In Law’s 2003 BMJ paper they discuss the side effects by participants reported in 48 trials. In those receiving the statin 1063 out of 14197 (7.5%) patients reported at least one adverse symptom that might be due to the drug.  This compared to 923 out of 10568 (8.7%) of those in the placebo group i.e. the crude rates were slightly higher in the placebo group. The prevalence of 12 specific symptoms, including muscle pain and gut problems were similar in the placebo and control groups. They calculated that on a worse-case scenario, that statins did not cause adverse effects in more than 2% of recipients.

The rare but serious side effects of statin use are rhabdomyolysis and liver failure due to hepatitis. Rhabdomyolysis is a rapid breakdown of muscle tissue and release of muscle contents into the blood; it is frequently seen in victims of crush injuries. It can lead to cardiac arrest and kidney failure if not promptly treated. Blood levels of a muscle enzyme, creatine kinase, and potassium rise and patients produce “tea coloured” urine due to the presence of myoglobin (a haemoglobin-like compound normally found in muscle cells). In the 35000 patients for whom side effects were reported, 8 cases of rhabdomyolysis were diagnosed in the statin group and five in the placebo group, none of which resulted in death or serious illness. The US FDA estimated that deaths from rhabdomyolysis associated with current statins was about 1 per million patient years. No cases of liver failure were seen in the sample of the BMJ paper but 449 patients (1.3%) showed elevated levels of an enzyme in blood used to test for hepatitis; 338 placebo patients (1.1%) showed a similar rise in this enzyme. What these data suggest is that not only are statins effective but they also appear to be remarkably safe. No treatment or intervention is guaranteed to be 100% safe and it is worth noting that initial dietary advice that warned against saturated fat led to large increases in the use of margarine and shortening made from hydrogenated oil. All of these hydrogenated fats contained artificial trans-fatty acids and some had very high concentrations of them. These are now known to be much worse than saturated fats at increasing cardiovascular disease risk and they have been banned or voluntarily reduced to minimal amounts in the UK, USA and may other western countries. No traditional margarine made from hydrogenated oil is now sold in the UK.

A medical success story?                                 

The mass use of statins has certainly helped to get average cholesterol levels sharply down and seriously elevated blood cholesterol has been all but eliminated in men. High cholesterol levels are still often found in older women. Should we regard this as a success story in which doctors have made effective use of a powerful new tool to finally and rapidly make huge progress in eliminating the problem of high cholesterol and its consequences?
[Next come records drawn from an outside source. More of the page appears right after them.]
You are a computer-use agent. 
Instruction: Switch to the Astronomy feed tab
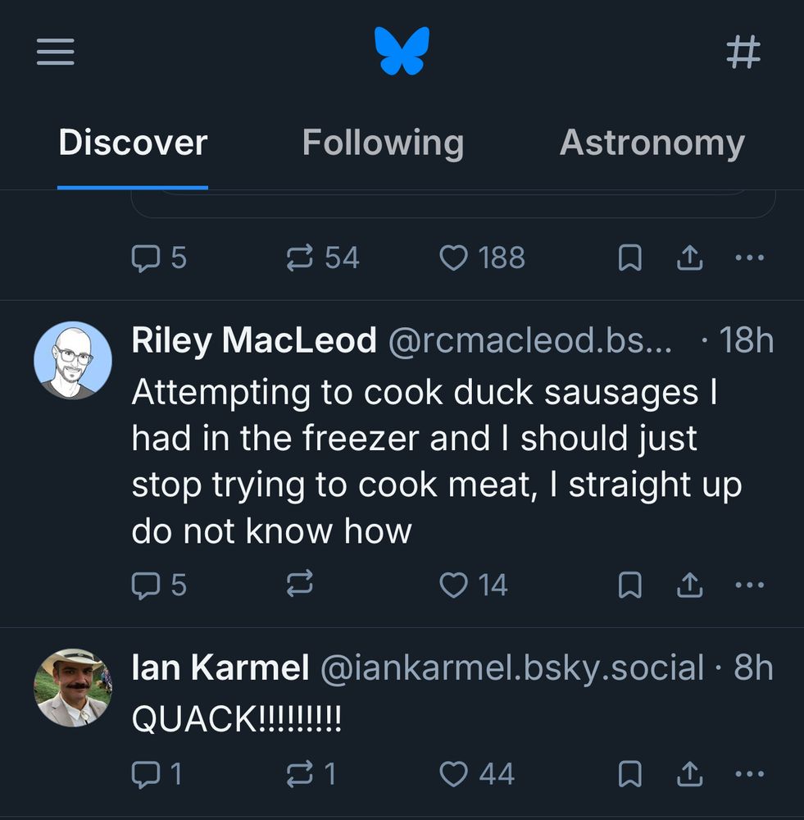click(x=652, y=143)
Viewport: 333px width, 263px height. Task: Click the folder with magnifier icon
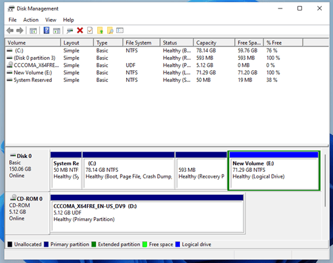[110, 30]
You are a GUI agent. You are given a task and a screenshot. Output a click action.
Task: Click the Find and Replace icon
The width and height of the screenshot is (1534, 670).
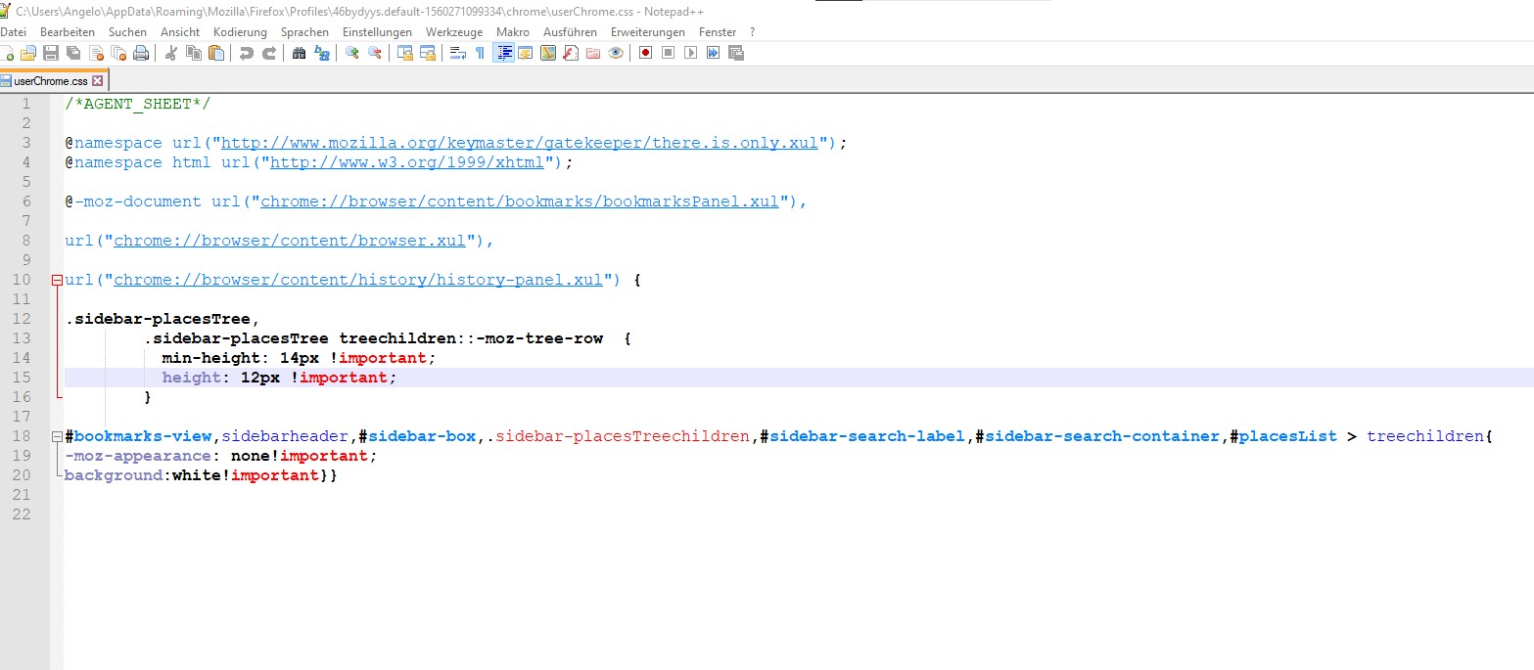[321, 53]
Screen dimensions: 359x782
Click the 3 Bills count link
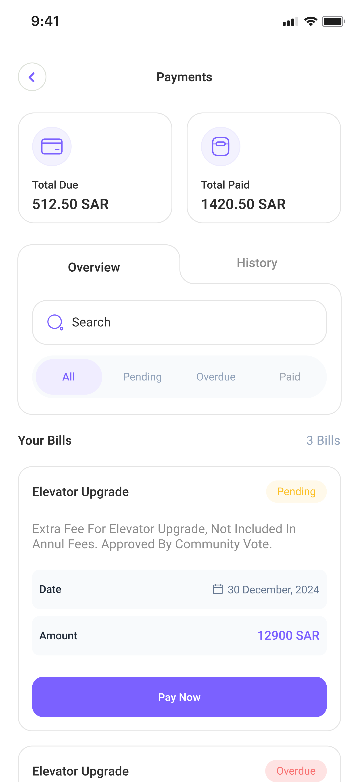tap(323, 440)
Or is it an admission that health promotion based upon cholesterol-lowering dietary guidelines have largely failed and we have had to resort to putting a high proportion of the disease-free adult population on a drug for the rest of their lives? This failure is despite huge changes in the British diet since the 1970s. I will leave readers to come to their own conclusion but as a man of mature years I would not hesitate to try a statin if my cholesterol was significantly above 5.2 (last measured at exactly 5.2).